Every important event in the individual and family life from birth to death has its appropriate observance, the ritual of which is prescribed in the law books,
to be interpreted and administered only by the Brahman, and to be neglected or defied at the risk of complete social ostracism in this life and utter misery in the hereafter.
Rarely, if ever, has any social order conferred on one group of men power over their fellows so far-reaching and so unlimited.
Irrespective of this Brāhmanic control, the religious life itself was at low ebb in Bengal at the time of Chaitanya's birth:
The worship of deities hardly above the animistic stage was strongly entrenched in every village. Over these, following the priestly policy, had been loosely thrown the mantle of Hinduism.
Cults of aboriginal origin, such as that of Manasā Devī (the serpent goddess), Dharma Thākur, Dakṣiṇā Rāi (the tiger god), Chaṇḍī, and many others attached to the Śakta sect, were widely prevalent.
The poison of the Tantric practices left behind by Buddhism and also deep set in current Hinduism had gone far in the social order, and exercised a peculiarly debasing influence on religious thought.
The Śakta sect, which was probably the principal element in the Hinduism of that day, was neither a spiritual nor an aesthetic influence in religion:
Its animal sacrifice was a coarsening feature, while the tantric strain of licentiousness in the theory and practice of its Vāmāchāra school gave it tremendous power for evil.
If we may judge from contemporary works, the conditions of religious life were in sore need of reformation.
To be sure, most of these contemporary writers were Vaishnava, and therefore liable to a charge of sectarian bias in their animadversions.
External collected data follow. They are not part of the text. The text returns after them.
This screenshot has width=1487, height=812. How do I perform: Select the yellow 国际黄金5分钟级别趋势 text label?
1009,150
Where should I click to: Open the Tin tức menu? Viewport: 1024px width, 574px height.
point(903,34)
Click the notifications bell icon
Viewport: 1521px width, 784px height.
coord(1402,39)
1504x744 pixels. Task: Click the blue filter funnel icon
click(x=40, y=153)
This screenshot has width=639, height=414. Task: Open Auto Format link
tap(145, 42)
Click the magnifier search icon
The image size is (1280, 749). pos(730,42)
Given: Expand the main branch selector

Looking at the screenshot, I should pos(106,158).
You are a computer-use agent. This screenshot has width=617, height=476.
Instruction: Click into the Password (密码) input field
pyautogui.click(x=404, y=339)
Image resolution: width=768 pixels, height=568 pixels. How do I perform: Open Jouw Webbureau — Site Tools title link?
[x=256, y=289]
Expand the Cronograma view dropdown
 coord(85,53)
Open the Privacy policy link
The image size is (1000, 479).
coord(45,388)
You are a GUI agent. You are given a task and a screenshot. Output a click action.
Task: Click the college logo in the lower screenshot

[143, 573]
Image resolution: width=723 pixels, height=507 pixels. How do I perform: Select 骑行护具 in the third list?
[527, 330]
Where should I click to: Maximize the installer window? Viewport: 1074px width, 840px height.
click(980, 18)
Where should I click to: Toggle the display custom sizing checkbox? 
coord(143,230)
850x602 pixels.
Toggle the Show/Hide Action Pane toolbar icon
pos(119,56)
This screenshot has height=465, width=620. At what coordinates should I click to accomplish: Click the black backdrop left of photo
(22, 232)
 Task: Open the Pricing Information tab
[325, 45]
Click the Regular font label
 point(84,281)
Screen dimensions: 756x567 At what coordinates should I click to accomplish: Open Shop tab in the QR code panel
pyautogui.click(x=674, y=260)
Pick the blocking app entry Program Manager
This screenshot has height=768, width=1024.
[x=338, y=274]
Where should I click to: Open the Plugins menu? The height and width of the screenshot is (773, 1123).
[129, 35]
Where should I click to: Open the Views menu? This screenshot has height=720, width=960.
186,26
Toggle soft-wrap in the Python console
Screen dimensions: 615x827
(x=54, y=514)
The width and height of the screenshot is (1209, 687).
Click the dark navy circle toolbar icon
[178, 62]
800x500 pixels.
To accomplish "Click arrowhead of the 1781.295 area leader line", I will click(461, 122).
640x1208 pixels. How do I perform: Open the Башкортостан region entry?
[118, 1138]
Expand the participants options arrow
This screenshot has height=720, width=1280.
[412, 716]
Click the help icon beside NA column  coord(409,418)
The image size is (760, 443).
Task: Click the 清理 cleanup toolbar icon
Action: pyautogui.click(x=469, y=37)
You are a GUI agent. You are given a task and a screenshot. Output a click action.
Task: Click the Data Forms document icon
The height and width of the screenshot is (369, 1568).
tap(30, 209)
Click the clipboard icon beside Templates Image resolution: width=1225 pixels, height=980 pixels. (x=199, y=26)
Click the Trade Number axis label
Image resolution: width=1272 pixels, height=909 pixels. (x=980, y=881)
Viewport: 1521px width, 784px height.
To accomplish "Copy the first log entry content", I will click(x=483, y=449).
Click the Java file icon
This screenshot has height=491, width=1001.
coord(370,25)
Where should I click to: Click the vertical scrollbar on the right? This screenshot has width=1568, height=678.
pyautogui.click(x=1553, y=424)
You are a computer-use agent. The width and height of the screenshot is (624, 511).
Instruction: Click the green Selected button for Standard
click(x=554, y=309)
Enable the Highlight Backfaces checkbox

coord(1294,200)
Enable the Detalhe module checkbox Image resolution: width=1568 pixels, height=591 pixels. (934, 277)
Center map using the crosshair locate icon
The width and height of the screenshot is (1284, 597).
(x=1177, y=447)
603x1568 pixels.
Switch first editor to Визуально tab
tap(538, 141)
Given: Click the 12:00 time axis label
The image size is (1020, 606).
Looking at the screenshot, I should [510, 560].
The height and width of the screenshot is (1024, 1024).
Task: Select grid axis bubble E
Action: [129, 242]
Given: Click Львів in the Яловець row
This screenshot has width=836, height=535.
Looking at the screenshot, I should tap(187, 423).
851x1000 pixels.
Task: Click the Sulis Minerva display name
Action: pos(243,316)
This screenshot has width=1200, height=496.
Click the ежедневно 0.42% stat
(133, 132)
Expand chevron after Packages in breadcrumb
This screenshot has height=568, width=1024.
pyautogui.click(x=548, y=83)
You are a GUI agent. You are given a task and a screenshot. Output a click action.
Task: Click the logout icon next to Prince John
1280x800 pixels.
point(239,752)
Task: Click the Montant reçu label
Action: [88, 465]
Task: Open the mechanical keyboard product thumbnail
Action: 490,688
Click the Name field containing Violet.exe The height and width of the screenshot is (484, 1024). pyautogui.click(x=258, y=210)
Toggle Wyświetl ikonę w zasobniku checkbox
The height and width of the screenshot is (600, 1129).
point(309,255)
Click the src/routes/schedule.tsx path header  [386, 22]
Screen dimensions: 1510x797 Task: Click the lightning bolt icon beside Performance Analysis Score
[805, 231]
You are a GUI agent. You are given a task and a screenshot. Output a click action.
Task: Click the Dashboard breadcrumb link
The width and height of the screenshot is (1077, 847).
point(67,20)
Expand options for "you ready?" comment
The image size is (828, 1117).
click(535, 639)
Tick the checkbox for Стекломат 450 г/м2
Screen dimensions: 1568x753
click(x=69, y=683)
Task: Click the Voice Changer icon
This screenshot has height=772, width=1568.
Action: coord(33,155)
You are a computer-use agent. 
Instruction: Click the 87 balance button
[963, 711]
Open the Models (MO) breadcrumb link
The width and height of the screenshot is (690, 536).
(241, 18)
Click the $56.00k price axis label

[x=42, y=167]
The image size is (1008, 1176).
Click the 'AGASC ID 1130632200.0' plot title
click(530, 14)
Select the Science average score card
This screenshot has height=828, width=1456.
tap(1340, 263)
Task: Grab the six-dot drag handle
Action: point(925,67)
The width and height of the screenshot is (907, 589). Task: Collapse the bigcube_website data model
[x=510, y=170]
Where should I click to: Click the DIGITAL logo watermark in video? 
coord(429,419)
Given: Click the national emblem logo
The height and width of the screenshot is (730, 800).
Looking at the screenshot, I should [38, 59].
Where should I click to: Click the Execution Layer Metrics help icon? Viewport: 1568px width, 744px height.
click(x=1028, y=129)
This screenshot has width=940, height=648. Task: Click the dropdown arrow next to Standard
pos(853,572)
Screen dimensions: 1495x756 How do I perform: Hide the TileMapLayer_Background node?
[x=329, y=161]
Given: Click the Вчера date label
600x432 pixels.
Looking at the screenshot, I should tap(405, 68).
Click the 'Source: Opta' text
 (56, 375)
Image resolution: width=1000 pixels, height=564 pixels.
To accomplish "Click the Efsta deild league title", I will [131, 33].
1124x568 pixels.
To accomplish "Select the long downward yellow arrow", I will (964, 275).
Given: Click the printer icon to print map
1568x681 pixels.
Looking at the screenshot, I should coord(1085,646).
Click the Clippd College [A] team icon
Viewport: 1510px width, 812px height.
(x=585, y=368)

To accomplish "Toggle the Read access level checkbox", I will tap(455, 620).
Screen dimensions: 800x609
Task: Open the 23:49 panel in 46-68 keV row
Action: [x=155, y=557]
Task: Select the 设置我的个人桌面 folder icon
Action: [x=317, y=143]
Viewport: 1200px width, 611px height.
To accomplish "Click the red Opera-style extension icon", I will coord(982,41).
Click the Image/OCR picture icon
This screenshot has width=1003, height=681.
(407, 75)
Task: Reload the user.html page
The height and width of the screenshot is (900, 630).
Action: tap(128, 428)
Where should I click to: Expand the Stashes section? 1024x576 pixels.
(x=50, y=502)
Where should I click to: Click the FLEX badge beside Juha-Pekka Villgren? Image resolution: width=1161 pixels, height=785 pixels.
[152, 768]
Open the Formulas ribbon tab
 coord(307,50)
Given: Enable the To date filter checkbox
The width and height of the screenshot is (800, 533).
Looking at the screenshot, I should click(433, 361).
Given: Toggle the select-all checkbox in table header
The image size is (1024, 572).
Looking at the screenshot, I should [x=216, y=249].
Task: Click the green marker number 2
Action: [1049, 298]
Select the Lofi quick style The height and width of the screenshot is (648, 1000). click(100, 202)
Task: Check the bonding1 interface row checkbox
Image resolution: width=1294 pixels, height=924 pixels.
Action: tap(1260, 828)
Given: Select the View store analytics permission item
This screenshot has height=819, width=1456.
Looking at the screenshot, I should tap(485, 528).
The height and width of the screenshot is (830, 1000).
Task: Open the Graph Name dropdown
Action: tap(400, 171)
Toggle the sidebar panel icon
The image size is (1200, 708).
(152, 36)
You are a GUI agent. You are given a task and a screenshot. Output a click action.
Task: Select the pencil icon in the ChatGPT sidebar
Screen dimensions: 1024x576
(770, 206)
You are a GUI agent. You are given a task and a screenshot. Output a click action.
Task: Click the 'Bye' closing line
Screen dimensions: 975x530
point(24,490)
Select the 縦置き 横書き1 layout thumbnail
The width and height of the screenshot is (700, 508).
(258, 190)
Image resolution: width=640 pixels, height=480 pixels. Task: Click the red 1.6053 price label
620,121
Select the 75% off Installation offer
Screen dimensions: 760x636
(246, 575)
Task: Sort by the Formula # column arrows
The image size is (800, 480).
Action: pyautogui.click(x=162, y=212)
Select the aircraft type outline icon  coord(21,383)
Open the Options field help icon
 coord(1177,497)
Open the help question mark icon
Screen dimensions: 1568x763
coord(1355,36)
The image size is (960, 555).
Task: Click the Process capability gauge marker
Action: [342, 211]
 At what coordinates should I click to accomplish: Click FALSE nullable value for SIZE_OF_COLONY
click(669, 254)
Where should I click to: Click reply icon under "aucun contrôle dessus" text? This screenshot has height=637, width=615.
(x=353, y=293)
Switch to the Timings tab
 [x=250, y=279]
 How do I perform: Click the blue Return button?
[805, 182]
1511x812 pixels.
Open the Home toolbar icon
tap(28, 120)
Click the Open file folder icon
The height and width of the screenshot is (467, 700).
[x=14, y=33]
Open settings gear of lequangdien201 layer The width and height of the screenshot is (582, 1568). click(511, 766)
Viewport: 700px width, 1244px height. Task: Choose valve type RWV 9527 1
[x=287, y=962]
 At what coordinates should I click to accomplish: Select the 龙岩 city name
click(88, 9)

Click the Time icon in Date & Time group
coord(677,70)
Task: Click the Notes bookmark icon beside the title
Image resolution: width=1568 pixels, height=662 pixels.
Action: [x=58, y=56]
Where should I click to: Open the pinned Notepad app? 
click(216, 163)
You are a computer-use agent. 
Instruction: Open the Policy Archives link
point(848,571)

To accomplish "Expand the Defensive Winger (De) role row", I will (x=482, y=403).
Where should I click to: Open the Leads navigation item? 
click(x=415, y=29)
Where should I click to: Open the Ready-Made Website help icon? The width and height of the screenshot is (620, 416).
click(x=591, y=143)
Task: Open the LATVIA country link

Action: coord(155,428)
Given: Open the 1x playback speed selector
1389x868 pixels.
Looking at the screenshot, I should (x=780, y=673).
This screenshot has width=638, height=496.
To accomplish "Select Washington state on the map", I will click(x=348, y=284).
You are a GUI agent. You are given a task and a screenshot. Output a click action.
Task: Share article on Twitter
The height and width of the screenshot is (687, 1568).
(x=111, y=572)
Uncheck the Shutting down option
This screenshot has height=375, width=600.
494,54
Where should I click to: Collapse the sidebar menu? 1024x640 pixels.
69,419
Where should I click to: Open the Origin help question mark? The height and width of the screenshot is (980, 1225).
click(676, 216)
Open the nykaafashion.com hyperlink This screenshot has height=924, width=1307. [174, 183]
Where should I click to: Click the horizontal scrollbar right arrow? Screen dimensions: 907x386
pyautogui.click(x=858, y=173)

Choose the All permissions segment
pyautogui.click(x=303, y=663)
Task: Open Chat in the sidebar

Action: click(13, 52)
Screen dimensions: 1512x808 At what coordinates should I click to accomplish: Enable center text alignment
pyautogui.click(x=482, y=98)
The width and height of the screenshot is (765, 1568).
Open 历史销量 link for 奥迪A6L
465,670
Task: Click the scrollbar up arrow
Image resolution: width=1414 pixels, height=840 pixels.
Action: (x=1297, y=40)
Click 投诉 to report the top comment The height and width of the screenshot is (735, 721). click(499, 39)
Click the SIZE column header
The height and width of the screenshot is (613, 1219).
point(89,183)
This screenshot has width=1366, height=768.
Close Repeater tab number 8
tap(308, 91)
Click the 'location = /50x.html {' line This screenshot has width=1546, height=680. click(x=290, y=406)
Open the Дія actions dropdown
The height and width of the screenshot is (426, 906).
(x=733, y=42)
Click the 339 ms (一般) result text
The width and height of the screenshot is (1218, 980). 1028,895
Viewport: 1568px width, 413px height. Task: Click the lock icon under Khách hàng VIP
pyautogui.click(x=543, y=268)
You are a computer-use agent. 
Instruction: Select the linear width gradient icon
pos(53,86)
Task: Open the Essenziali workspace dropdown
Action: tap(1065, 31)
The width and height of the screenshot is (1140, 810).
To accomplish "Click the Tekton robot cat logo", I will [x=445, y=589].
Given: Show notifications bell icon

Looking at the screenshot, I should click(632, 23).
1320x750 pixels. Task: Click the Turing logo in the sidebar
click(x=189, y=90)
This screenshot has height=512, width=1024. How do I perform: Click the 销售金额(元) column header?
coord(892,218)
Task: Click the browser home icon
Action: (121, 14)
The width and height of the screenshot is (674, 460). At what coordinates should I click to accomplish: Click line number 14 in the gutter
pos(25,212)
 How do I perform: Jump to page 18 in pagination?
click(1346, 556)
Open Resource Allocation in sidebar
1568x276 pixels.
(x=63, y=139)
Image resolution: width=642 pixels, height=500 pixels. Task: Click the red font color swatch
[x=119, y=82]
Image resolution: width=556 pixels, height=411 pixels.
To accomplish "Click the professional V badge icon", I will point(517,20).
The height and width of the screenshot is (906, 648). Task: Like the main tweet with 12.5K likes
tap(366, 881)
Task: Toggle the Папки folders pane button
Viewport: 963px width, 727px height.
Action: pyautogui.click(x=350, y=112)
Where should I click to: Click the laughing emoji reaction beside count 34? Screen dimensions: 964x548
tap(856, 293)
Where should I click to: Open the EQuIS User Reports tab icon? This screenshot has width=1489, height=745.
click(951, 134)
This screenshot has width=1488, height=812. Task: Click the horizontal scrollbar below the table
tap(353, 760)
But something more than the charge of partisanship is needed to explain away the volume and unanimity of reference in the numerous Vaishnava works of the sixteenth century to the widespread evil aspects of religious worship and practice in their day.
It was amidst such conditions that Chaitanya was born; in a society often sorely pressed upon from without, and at a low ebb, both morally and spiritually, within.
The city of Navadvīpa, his birthplace and the home of his youth and early manhood, added to the conditions enumerated a somewhat materialistic but highly intellectual atmosphere, characteristic of the Sanskrit learning which gave it fame.
It was no mean city for a reformer's birthplace:
The reputation of its Sanskrit Schools drew scholars from all parts of India, for in the Navya Nyāya, the new system of logic, they were second to none.
The names of many of the Navadvīpa Pandits are still reckoned among the great names of Sanskrit scholarship. One author states that at this period the city covered an area of 16 square miles.
The spirit of its learning was largely secularist, its chief interest being academic rather than deep concern with the problems of the soul and the Infinite.
The result was an atmosphere sceptical rather than sympathetic, and anything but warmly receptive to the type of religious revival soon to spring up in its midst.